Aim of the task –
Can you recast every line of the records below as a JSON list of strings, one string per line, leaving out the blank lines?

===============

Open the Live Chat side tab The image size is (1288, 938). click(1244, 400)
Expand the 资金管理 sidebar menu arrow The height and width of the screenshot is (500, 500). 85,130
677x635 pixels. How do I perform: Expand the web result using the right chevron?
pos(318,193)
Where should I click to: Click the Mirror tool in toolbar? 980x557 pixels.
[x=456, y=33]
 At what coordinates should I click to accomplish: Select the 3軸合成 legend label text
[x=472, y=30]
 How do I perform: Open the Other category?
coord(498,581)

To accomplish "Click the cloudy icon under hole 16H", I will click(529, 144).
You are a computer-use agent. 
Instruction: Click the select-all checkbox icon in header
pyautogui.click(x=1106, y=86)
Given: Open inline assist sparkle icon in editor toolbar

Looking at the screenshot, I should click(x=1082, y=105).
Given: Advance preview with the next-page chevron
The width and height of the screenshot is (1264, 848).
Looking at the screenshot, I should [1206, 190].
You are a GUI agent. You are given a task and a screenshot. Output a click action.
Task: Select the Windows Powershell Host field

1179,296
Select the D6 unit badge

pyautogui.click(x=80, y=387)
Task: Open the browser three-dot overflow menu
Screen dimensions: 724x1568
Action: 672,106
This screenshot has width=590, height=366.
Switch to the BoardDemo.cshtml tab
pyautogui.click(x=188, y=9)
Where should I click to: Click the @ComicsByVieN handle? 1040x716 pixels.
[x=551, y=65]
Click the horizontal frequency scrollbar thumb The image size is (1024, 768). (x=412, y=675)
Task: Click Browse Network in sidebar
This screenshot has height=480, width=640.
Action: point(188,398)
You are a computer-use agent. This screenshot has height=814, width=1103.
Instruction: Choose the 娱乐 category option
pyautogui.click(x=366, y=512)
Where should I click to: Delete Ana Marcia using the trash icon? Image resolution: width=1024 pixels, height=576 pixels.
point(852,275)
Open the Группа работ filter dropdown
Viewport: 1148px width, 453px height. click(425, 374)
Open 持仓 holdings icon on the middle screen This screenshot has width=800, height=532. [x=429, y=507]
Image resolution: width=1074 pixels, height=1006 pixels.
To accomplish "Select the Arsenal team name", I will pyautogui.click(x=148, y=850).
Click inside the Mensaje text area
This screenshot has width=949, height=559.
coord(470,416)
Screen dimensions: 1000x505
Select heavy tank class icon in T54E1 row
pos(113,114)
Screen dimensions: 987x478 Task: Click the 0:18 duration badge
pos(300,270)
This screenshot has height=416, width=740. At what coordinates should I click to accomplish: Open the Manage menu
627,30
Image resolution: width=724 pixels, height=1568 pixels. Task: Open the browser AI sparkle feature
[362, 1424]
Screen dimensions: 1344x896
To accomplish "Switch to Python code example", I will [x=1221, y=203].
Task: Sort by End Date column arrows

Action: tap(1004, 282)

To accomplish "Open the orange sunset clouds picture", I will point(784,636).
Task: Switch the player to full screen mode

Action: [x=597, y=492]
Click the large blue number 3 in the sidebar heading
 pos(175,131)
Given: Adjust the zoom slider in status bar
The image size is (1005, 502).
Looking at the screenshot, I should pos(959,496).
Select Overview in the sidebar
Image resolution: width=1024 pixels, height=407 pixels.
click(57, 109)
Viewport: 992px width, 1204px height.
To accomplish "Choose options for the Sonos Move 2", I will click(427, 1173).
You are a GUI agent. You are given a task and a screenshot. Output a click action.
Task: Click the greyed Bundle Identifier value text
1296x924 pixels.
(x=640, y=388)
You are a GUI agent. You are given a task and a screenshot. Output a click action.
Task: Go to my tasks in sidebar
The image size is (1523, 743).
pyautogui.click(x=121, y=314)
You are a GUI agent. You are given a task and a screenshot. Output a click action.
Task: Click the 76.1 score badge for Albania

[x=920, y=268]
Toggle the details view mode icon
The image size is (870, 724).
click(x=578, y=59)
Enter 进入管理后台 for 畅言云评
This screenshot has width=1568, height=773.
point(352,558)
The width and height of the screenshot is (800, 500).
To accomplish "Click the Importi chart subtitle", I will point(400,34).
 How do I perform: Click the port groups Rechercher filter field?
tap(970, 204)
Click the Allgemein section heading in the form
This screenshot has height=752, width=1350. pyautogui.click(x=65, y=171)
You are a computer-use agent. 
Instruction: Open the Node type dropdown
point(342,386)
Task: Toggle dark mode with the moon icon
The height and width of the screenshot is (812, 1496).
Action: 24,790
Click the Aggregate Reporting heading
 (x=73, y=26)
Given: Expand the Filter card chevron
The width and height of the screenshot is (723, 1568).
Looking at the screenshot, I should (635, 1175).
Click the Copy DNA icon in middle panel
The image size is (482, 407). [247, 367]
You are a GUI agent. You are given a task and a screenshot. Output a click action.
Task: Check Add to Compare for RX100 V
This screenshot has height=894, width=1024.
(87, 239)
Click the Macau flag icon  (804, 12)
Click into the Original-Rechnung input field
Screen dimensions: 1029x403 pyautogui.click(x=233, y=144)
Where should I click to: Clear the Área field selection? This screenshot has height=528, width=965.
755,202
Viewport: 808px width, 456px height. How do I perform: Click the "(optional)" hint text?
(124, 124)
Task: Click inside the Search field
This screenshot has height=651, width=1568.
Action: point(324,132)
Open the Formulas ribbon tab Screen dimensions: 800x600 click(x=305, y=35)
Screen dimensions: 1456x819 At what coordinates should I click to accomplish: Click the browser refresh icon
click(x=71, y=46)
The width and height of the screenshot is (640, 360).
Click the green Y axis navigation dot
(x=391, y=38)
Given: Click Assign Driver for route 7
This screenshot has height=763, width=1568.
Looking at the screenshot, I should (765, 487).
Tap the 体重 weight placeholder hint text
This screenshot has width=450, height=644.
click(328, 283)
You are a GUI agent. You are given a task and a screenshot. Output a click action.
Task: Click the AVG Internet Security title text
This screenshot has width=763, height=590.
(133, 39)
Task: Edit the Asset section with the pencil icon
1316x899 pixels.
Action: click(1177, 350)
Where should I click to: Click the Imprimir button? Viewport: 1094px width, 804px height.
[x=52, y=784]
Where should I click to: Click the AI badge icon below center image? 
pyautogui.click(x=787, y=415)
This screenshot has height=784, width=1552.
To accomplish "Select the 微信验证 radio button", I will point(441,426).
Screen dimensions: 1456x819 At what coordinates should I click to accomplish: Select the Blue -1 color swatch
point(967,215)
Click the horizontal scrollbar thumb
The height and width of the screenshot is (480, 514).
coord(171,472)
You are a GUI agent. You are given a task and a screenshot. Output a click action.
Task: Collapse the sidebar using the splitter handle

===============

Answer to the exercise –
[
  "Open the Live Chat side tab The image size is (1288, 938). click(1244, 400)",
  "Expand the 资金管理 sidebar menu arrow The height and width of the screenshot is (500, 500). 85,130",
  "677x635 pixels. How do I perform: Expand the web result using the right chevron?",
  "pos(318,193)",
  "Where should I click to: Click the Mirror tool in toolbar? 980x557 pixels.",
  "[x=456, y=33]",
  " At what coordinates should I click to accomplish: Select the 3軸合成 legend label text",
  "[x=472, y=30]",
  " How do I perform: Open the Other category?",
  "coord(498,581)",
  "To accomplish \"Click the cloudy icon under hole 16H\", I will click(529, 144).",
  "You are a computer-use agent. ",
  "Instruction: Click the select-all checkbox icon in header",
  "pyautogui.click(x=1106, y=86)",
  "Given: Open inline assist sparkle icon in editor toolbar",
  "Looking at the screenshot, I should click(x=1082, y=105).",
  "Given: Advance preview with the next-page chevron",
  "The width and height of the screenshot is (1264, 848).",
  "Looking at the screenshot, I should [1206, 190].",
  "You are a GUI agent. You are given a task and a screenshot. Output a click action.",
  "Task: Select the Windows Powershell Host field",
  "1179,296",
  "Select the D6 unit badge",
  "pyautogui.click(x=80, y=387)",
  "Task: Open the browser three-dot overflow menu",
  "Screen dimensions: 724x1568",
  "Action: 672,106",
  "This screenshot has width=590, height=366.",
  "Switch to the BoardDemo.cshtml tab",
  "pyautogui.click(x=188, y=9)",
  "Where should I click to: Click the @ComicsByVieN handle? 1040x716 pixels.",
  "[x=551, y=65]",
  "Click the horizontal frequency scrollbar thumb The image size is (1024, 768). (x=412, y=675)",
  "Task: Click Browse Network in sidebar",
  "This screenshot has height=480, width=640.",
  "Action: point(188,398)",
  "You are a computer-use agent. This screenshot has height=814, width=1103.",
  "Instruction: Choose the 娱乐 category option",
  "pyautogui.click(x=366, y=512)",
  "Where should I click to: Delete Ana Marcia using the trash icon? Image resolution: width=1024 pixels, height=576 pixels.",
  "point(852,275)",
  "Open the Группа работ filter dropdown",
  "Viewport: 1148px width, 453px height. click(425, 374)",
  "Open 持仓 holdings icon on the middle screen This screenshot has width=800, height=532. [x=429, y=507]",
  "Image resolution: width=1074 pixels, height=1006 pixels.",
  "To accomplish \"Select the Arsenal team name\", I will pyautogui.click(x=148, y=850).",
  "Click inside the Mensaje text area",
  "This screenshot has width=949, height=559.",
  "coord(470,416)",
  "Screen dimensions: 1000x505",
  "Select heavy tank class icon in T54E1 row",
  "pos(113,114)",
  "Screen dimensions: 987x478 Task: Click the 0:18 duration badge",
  "pos(300,270)",
  "This screenshot has height=416, width=740. At what coordinates should I click to accomplish: Open the Manage menu",
  "627,30",
  "Image resolution: width=724 pixels, height=1568 pixels. Task: Open the browser AI sparkle feature",
  "[362, 1424]",
  "Screen dimensions: 1344x896",
  "To accomplish \"Switch to Python code example\", I will [x=1221, y=203].",
  "Task: Sort by End Date column arrows",
  "Action: tap(1004, 282)",
  "To accomplish \"Open the orange sunset clouds picture\", I will point(784,636).",
  "Task: Switch the player to full screen mode",
  "Action: [x=597, y=492]",
  "Click the large blue number 3 in the sidebar heading",
  " pos(175,131)",
  "Given: Adjust the zoom slider in status bar",
  "The image size is (1005, 502).",
  "Looking at the screenshot, I should pos(959,496).",
  "Select Overview in the sidebar",
  "Image resolution: width=1024 pixels, height=407 pixels.",
  "click(57, 109)",
  "Viewport: 992px width, 1204px height.",
  "To accomplish \"Choose options for the Sonos Move 2\", I will click(427, 1173).",
  "You are a GUI agent. You are given a task and a screenshot. Output a click action.",
  "Task: Click the greyed Bundle Identifier value text",
  "1296x924 pixels.",
  "(x=640, y=388)",
  "You are a GUI agent. You are given a task and a screenshot. Output a click action.",
  "Task: Go to my tasks in sidebar",
  "The image size is (1523, 743).",
  "pyautogui.click(x=121, y=314)",
  "You are a GUI agent. You are given a task and a screenshot. Output a click action.",
  "Task: Click the 76.1 score badge for Albania",
  "[x=920, y=268]",
  "Toggle the details view mode icon",
  "The image size is (870, 724).",
  "click(x=578, y=59)",
  "Enter 进入管理后台 for 畅言云评",
  "This screenshot has width=1568, height=773.",
  "point(352,558)",
  "The width and height of the screenshot is (800, 500).",
  "To accomplish \"Click the Importi chart subtitle\", I will point(400,34).",
  " How do I perform: Click the port groups Rechercher filter field?",
  "tap(970, 204)",
  "Click the Allgemein section heading in the form",
  "This screenshot has height=752, width=1350. pyautogui.click(x=65, y=171)",
  "You are a computer-use agent. ",
  "Instruction: Open the Node type dropdown",
  "point(342,386)",
  "Task: Toggle dark mode with the moon icon",
  "The height and width of the screenshot is (812, 1496).",
  "Action: 24,790",
  "Click the Aggregate Reporting heading",
  " (x=73, y=26)",
  "Given: Expand the Filter card chevron",
  "The width and height of the screenshot is (723, 1568).",
  "Looking at the screenshot, I should (635, 1175).",
  "Click the Copy DNA icon in middle panel",
  "The image size is (482, 407). [247, 367]",
  "You are a GUI agent. You are given a task and a screenshot. Output a click action.",
  "Task: Check Add to Compare for RX100 V",
  "This screenshot has height=894, width=1024.",
  "(87, 239)",
  "Click the Macau flag icon  (804, 12)",
  "Click into the Original-Rechnung input field",
  "Screen dimensions: 1029x403 pyautogui.click(x=233, y=144)",
  "Where should I click to: Clear the Área field selection? This screenshot has height=528, width=965.",
  "755,202",
  "Viewport: 808px width, 456px height. How do I perform: Click the \"(optional)\" hint text?",
  "(124, 124)",
  "Task: Click inside the Search field",
  "This screenshot has height=651, width=1568.",
  "Action: point(324,132)",
  "Open the Formulas ribbon tab Screen dimensions: 800x600 click(x=305, y=35)",
  "Screen dimensions: 1456x819 At what coordinates should I click to accomplish: Click the browser refresh icon",
  "click(x=71, y=46)",
  "The width and height of the screenshot is (640, 360).",
  "Click the green Y axis navigation dot",
  "(x=391, y=38)",
  "Given: Click Assign Driver for route 7",
  "This screenshot has height=763, width=1568.",
  "Looking at the screenshot, I should (765, 487).",
  "Tap the 体重 weight placeholder hint text",
  "This screenshot has width=450, height=644.",
  "click(328, 283)",
  "You are a GUI agent. You are given a task and a screenshot. Output a click action.",
  "Task: Click the AVG Internet Security title text",
  "This screenshot has width=763, height=590.",
  "(133, 39)",
  "Task: Edit the Asset section with the pencil icon",
  "1316x899 pixels.",
  "Action: click(1177, 350)",
  "Where should I click to: Click the Imprimir button? Viewport: 1094px width, 804px height.",
  "[x=52, y=784]",
  "Where should I click to: Click the AI badge icon below center image? ",
  "pyautogui.click(x=787, y=415)",
  "This screenshot has height=784, width=1552.",
  "To accomplish \"Select the 微信验证 radio button\", I will point(441,426).",
  "Screen dimensions: 1456x819 At what coordinates should I click to accomplish: Select the Blue -1 color swatch",
  "point(967,215)",
  "Click the horizontal scrollbar thumb",
  "The height and width of the screenshot is (480, 514).",
  "coord(171,472)",
  "You are a GUI agent. You are given a task and a screenshot. Output a click action.",
  "Task: Collapse the sidebar using the splitter handle"
]